Il primo passo del nuovo governo è stata la scelta di un governo “paritario” con un 50 per cento di ministri donne. Qualche giorno fa  un’altra scelta in questa direzione è stata quella di avere solo donne capolista alle elezioni europee, a parziale compensazione della bocciatura della parità nella rappresentazione di genere nella nuova legge elettorale.Ieri le nuove nomine nelle società pubbliche quotate in borsa cambiano quasi tutti i nomi al vertice  e introducono le prime presidenti donne: Emma Marcegaglia all’Eni, Luisa Todini alle Poste, Patrizia Grieco all’Enel e Catia Bastioli a Terna.
Questo cambiamento è un dato positivo in un situazione in cui la presenza delle donne nelle posizioni apicali, è stata bassissima fino al 2011 e solo ora in via di lento miglioramento grazie alla legge 120 Golfo-Mosca (la percentuale delle donne nei Cda è cresciuta dal 7 al 17 per cento).

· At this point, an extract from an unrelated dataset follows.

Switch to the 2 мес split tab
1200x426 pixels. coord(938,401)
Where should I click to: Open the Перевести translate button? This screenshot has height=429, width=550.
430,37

Tuttavia come sappiamo le presidenze, pur essendo elemento di rottura con il passato, rischiano di essere incarichi più di rappresentanza che di sostanziale dirigenza. Altra cosa sarebbe stato se queste nomine avessero riguardato posizioni di dirigenza come quella di amministratore delegato.
Sarà comunque importante monitorare i risultati dei cambiamenti nei Cda, e delle posizioni presidenziali per verificarne l’impatto sulla condizione femminile. È vero, come abbiamo detto in precedenza, che il recente miglioramento delle donne ai vertici è in contrasto con una situazione statica e in peggioramento a seguito della crisi. Questa situazione è stata notata dal Direttore del Fmi Christine Lagarde che ha invitato a prendere iniziative efficaci e rapide.
Nella legge delega sul Lavoro, numerosi interventi sono stati presentati in Parlamento a sostegno della maternità e per la conciliazione lavoro famiglia con l’obiettivo di stimolare l’offerta di lavoro. Ma se l’offerta di lavoro è aumentata negli ultimi due anni, come mostrano i dati relativi alla disoccupazione e anche in parte quelli relativi all’occupazione, è la domanda di lavoro che è restata ferma. È proprio qui che è cruciale intervenire con obiettivi mirati in un quadro generale e di politiche per la crescita.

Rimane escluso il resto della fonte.